The specific purpose of the current survey is to see how things have changed at the local level for two very important issues in the PCEA report: wait times at the polls and the purchase of voting technology.  Public opinion research of voters suggests that wait times diminished substantially in 2016, compared to 2012, and the local election official survey will help to provide context to why wait times dropped.  The PCEA report also identified the problem of aging voting technology as a “looming technology crisis.”  The LEO survey will help us to gauge how much it remains a looming problem.

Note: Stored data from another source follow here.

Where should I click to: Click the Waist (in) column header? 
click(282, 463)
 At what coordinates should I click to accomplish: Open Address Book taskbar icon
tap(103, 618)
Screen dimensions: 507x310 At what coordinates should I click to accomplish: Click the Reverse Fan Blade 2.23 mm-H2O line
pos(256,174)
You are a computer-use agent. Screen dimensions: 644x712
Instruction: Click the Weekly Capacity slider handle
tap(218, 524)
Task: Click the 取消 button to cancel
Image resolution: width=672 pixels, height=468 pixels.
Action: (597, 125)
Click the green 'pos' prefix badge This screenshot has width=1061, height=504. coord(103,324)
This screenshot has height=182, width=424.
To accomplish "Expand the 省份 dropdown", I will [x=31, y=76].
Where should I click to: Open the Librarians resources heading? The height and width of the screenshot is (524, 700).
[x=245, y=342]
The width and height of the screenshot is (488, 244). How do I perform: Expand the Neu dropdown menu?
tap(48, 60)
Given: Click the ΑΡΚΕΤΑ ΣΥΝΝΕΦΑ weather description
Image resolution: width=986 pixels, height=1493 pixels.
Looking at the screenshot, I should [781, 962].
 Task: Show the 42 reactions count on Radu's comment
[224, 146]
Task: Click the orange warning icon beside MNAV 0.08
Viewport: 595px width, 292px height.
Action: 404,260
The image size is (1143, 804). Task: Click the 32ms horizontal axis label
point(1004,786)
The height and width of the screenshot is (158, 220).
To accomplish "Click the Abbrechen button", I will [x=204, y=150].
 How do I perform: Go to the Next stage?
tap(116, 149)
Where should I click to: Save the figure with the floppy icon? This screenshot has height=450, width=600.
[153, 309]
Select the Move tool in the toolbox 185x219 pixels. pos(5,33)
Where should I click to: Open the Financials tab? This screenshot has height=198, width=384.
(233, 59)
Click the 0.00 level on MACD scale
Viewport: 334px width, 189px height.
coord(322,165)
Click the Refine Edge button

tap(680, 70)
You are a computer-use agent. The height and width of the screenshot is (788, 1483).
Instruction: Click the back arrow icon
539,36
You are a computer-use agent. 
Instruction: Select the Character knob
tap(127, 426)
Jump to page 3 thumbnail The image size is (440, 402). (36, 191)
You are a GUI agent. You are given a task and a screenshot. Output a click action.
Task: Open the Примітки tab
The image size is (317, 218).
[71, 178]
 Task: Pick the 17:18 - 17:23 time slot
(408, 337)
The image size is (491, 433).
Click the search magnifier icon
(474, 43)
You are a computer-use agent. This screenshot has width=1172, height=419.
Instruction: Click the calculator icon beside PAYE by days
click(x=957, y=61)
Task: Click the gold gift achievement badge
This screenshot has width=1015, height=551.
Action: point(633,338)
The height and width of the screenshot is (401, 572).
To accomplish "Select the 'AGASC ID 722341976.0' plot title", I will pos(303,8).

With concerns over email phishing attacks, some local officials have contacted me to see if the invitation to participate in the survey is legitimate.  I don’t blame them.  If any election official is concerned about the authenticity of the e-mail they received about this survey, here are some things to look for in the message:

  • You will notice that my contact information is located on the e-mail solicitation.
  • The invitation will be sent to you from the following e-mail address:  MIT@sentis.ca.  It will include “Election Administration Survey” in the subject line.
  • The invitation will include a link that will take you to an online survey hosted at https://mit-survey.sentis.ca. (Each link is customized for every individual who was invited to participate, so don’t visit the simple link given in the previous sentence.)

One final thing:  answers to the survey will be held in confidence.  We will not be releasing or saving any information about individual respondents.   We will only be releasing an aggregate report about the responses.

I appreciate the responses we have received thus far.  This is an important opportunity for local officials to report on how things have gone in the four years since 2012, and to help us gauge the challenges and successes experienced by local election jurisdictions in 2016.